BOSTON -- When doing predictive analysis for business decision-making, the output of models is only ever as good as the data that goes into it.
This may sound obvious, but in this era of big data, where massive data sets are available to analytics users throughout the enterprise and self-service analytics tools are proliferating, there can be a propensity to build predictive models around any data at hand. The need to understand what's in a data set and where it came from, as well as to ensure high-data quality standards, has never been greater.
"There's just an extraordinary amount of information being created, and it's just too much for a human to process," said David Ledbetter, a data scientist at Children's Hospital Los Angeles. "How do you determine what's important and direct doctors to specific patients and recommend treatments?"
Ledbetter spoke in a panel discussion at this week's AI World 2017 Conference & Expo here. He said patients in the hospital's pediatric intensive care unit can have up to 500 sensors generating data about them every second. Finding a kernel of information in the sea of data that will have predictive value can be challenging.

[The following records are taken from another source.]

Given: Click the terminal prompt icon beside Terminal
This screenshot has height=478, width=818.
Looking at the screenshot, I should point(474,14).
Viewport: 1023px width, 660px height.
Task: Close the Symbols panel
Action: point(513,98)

Get to know your data creators
One of the ways his team deals with this difficulty is by working closely with the clinical staffers who work with the monitors that create the data. Of course, the data science team could develop a deep learning algorithm that crunches through all the data and zeros in on the most predictive data features and then build a predictive score around that. But that takes time and compute power. In this case, it's easier to lean on the clinical knowledge of the medical staff to identify important signals in the data.
"Every time we have a conversation with the clinical team we learn new and interesting things," Ledbetter said. "There are numbers in our data sets that you can't even begin to understand the meaning of until you talk with the clinical team."
Of course, none of this is specific to healthcare. Getting access to the right data at the right time is critical for any project aimed at using predictive analysis for business decision-making.
At the conference, Marc Hammons, a principal software architect at Dell, said his team maintains models aimed at predicting failures in the hardware that the computer company sells, enabling predictive maintenance. His team has access to data from many sources, primarily logs that describe the state and usage of hardware.
Data volume needs change by project
Many data science projects benefit from large volumes of data, but Hammons said the one at Dell doesn't require true big data. Instead, it works fine by applying traditional statistical methods to smaller data sets.
"We're finding that a lot of the problems we need to solve we can solve with just a few gigabytes of data," Hammons said. It's not that more data hurts the models, he added. It's just that the team can get the predictive accuracy it needs from a few features. And if predictive analysis for business can deliver acceptable results with less data, there's no reason to look at more.
Data science teams in all industries face an influx of data from a growing number of sources, which is forcing them to consider how much data and what types to include in their models. Consumer tracking firm The Nielsen Company takes a somewhat different tack than Dell -- for its purposes, more data often equals better results.
The company, which sells curated consumer data sets and software for developing data-driven marketing initiatives, integrates third-party data into its own data sets, creating a broad collection of data. At the conference, Jean-Pierre Abello, Nielsen's senior director of global engineering, said this helps cover up potential biases in data that can torpedo predictive modeling projects by skewing analyses.
For example, he said Nielsen partners with other data providers, including Facebook and Experian. Each data source tends to overrepresent certain segments of the population, but by combining various sources with its own data, Nielsen is able to mitigate these biases, according to Abello. For this kind of customer-focused predictive analysis for business application, trends toward increased data creation and the growing availability of diverse data sets can be a good thing.
"The world is becoming increasingly connected," Abello said. "We've seen the rise of [the internet of things]. It's happening on the consumer side. That means that now a whole category of consumer devices can collect data. Now we can more accurately predict the things [consumers] are looking for."